◆ What you should do ◆
Using the data that follows, return exactly the lines from the one that contains "The height and width of the screenshot is (384, 480)." through the one that contains "Given: Start a voice call via phone icon", ends included.

◆ Data in this exercise ◆
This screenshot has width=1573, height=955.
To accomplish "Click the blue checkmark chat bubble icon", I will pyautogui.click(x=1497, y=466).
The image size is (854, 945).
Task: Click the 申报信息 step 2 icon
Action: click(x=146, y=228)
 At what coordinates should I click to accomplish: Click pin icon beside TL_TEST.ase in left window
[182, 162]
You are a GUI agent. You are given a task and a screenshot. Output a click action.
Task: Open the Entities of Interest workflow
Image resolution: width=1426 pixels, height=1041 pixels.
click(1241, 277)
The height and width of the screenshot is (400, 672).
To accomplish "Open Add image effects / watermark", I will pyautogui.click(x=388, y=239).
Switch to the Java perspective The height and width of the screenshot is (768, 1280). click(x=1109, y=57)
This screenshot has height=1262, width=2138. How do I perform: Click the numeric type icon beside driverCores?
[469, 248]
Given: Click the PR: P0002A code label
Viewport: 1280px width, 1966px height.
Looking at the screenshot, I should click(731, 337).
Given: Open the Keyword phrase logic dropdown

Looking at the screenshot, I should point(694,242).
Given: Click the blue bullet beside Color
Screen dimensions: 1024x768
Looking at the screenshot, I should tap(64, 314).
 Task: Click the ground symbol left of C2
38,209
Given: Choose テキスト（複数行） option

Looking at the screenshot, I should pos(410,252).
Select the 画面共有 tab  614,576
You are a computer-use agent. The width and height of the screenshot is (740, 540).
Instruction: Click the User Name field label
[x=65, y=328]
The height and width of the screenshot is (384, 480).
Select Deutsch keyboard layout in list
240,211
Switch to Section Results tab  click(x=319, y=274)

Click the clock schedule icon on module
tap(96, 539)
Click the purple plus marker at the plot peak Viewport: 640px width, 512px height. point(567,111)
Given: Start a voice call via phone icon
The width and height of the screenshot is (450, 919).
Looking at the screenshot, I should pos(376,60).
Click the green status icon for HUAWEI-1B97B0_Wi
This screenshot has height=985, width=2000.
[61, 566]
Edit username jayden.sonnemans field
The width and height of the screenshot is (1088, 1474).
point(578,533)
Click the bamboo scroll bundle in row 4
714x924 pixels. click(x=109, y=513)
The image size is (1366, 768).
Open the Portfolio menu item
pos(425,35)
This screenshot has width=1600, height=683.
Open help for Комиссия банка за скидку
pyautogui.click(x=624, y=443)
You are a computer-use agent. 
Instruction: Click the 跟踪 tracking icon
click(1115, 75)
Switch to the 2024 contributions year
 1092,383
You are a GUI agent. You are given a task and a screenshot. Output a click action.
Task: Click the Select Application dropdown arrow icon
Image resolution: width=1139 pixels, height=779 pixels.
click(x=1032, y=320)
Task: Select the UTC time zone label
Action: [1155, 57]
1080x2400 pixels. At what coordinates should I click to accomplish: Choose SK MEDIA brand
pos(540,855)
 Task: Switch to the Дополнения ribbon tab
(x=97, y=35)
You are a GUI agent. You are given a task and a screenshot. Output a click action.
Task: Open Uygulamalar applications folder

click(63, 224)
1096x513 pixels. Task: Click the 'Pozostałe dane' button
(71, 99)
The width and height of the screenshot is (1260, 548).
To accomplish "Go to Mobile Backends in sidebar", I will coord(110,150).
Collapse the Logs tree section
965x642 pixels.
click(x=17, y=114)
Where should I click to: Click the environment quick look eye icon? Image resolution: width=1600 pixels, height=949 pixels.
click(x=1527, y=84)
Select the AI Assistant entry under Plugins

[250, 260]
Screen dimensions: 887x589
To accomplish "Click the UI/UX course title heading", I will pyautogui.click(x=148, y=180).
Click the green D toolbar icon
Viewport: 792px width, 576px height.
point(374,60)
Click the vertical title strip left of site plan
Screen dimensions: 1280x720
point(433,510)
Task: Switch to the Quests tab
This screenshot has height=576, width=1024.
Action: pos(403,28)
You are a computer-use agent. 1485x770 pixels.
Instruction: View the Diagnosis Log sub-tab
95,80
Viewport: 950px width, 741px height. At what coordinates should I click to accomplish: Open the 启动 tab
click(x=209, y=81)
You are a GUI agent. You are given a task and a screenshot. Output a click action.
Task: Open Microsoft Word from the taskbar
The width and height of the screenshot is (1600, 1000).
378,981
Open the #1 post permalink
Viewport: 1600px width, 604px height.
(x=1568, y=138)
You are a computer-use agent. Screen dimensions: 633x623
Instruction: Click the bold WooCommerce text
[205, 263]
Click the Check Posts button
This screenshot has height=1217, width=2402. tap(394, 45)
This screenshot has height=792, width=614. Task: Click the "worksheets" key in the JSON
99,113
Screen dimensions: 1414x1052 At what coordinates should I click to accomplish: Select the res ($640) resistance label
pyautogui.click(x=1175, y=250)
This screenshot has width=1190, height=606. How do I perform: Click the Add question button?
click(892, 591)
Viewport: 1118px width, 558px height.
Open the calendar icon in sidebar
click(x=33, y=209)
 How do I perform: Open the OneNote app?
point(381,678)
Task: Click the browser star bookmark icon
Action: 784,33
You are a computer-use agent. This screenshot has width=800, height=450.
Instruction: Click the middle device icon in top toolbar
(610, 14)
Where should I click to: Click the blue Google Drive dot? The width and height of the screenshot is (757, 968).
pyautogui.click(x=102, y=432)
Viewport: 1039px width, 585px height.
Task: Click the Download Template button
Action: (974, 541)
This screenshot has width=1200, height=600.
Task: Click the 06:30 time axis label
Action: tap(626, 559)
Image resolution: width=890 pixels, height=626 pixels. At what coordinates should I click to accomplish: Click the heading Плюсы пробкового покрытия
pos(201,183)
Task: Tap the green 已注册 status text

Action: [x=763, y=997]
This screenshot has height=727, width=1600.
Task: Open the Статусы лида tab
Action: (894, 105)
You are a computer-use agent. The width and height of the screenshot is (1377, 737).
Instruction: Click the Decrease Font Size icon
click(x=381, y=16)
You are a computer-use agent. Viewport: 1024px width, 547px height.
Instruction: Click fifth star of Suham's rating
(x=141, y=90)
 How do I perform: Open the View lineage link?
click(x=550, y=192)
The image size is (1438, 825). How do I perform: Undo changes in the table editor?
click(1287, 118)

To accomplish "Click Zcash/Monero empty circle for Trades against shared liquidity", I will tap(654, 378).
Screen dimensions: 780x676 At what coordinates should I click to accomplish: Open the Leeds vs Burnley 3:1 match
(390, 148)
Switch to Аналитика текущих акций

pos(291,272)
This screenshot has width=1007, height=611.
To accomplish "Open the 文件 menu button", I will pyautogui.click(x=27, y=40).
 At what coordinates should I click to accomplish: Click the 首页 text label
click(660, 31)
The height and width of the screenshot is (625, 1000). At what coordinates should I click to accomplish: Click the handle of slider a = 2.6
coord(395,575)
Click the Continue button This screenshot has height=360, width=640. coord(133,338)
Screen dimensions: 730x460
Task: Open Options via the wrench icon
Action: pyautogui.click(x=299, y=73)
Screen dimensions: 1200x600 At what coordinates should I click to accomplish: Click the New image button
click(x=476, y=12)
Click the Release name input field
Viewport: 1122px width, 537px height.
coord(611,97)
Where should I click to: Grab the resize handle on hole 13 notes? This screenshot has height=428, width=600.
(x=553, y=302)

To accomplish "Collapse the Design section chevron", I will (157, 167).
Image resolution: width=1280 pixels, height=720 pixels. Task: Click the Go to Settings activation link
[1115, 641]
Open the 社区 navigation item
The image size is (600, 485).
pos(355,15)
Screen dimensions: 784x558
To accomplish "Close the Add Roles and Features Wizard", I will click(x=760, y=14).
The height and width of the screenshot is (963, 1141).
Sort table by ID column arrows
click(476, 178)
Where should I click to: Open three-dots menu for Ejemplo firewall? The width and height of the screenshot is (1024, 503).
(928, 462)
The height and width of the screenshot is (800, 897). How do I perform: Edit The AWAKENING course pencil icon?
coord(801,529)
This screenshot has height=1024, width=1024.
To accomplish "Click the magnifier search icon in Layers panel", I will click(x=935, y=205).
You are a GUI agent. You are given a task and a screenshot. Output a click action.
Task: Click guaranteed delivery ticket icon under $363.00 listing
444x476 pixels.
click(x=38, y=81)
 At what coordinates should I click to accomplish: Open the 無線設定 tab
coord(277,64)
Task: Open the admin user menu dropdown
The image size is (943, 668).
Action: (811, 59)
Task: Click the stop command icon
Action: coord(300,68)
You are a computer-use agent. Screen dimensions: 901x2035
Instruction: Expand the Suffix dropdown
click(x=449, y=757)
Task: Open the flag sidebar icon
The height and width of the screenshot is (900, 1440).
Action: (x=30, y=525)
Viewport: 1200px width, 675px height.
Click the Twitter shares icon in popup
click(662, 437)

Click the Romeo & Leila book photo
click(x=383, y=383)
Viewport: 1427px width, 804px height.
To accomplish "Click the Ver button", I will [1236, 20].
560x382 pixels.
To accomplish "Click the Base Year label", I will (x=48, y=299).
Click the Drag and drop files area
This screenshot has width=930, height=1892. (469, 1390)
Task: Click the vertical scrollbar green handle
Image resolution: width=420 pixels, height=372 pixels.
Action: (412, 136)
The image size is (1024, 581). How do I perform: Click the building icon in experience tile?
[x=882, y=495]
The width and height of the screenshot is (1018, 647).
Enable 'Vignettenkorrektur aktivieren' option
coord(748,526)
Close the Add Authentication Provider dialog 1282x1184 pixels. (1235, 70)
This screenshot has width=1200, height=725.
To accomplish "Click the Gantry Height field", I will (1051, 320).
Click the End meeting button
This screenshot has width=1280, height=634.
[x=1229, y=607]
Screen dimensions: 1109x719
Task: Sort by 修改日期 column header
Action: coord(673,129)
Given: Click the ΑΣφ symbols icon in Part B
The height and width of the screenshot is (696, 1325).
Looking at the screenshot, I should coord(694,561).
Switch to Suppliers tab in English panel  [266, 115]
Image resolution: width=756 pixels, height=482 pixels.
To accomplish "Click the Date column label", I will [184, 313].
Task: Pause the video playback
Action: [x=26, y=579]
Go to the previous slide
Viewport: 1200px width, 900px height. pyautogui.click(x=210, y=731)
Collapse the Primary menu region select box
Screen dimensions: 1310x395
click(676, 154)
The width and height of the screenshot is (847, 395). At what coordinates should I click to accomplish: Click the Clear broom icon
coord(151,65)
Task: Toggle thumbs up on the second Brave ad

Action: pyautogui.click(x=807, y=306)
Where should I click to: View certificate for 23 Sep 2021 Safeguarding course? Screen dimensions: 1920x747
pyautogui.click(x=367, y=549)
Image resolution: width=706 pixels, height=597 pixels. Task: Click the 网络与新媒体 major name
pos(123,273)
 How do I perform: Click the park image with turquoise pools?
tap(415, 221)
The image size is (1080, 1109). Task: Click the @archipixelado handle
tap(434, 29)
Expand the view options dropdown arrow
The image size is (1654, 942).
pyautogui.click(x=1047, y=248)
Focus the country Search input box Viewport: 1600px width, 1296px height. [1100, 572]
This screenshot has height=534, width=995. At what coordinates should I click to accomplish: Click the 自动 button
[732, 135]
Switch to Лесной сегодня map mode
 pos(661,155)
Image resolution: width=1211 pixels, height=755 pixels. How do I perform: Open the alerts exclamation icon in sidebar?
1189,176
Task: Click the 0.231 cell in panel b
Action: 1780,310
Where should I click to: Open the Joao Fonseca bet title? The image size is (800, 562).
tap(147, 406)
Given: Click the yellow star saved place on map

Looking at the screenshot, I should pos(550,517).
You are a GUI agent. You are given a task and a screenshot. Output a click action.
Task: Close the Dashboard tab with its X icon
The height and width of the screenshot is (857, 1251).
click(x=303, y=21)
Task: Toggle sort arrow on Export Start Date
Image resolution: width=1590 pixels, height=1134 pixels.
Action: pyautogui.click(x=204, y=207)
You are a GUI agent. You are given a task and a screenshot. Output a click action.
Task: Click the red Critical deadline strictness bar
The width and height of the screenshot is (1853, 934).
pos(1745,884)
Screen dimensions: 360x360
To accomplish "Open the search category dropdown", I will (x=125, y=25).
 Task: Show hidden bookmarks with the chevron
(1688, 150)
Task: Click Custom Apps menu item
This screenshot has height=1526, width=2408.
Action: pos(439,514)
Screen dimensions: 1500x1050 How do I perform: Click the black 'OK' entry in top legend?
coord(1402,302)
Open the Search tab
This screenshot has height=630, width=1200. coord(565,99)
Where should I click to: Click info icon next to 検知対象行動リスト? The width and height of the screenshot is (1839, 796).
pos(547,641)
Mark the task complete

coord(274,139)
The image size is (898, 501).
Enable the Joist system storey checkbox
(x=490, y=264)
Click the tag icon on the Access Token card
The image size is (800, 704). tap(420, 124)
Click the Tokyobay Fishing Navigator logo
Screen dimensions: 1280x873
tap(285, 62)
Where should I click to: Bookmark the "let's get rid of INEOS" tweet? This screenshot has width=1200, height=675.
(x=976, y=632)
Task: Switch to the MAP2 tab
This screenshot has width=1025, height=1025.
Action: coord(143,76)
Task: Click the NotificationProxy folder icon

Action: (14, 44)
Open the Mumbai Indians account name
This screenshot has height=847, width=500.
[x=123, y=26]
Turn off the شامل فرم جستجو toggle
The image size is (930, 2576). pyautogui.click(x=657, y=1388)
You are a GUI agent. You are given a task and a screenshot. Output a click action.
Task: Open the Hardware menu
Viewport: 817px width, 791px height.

◆ Task solution ◆
The height and width of the screenshot is (384, 480).
Select Deutsch keyboard layout in list
240,211
Switch to Section Results tab  click(x=319, y=274)

Click the clock schedule icon on module
tap(96, 539)
Click the purple plus marker at the plot peak Viewport: 640px width, 512px height. point(567,111)
Given: Start a voice call via phone icon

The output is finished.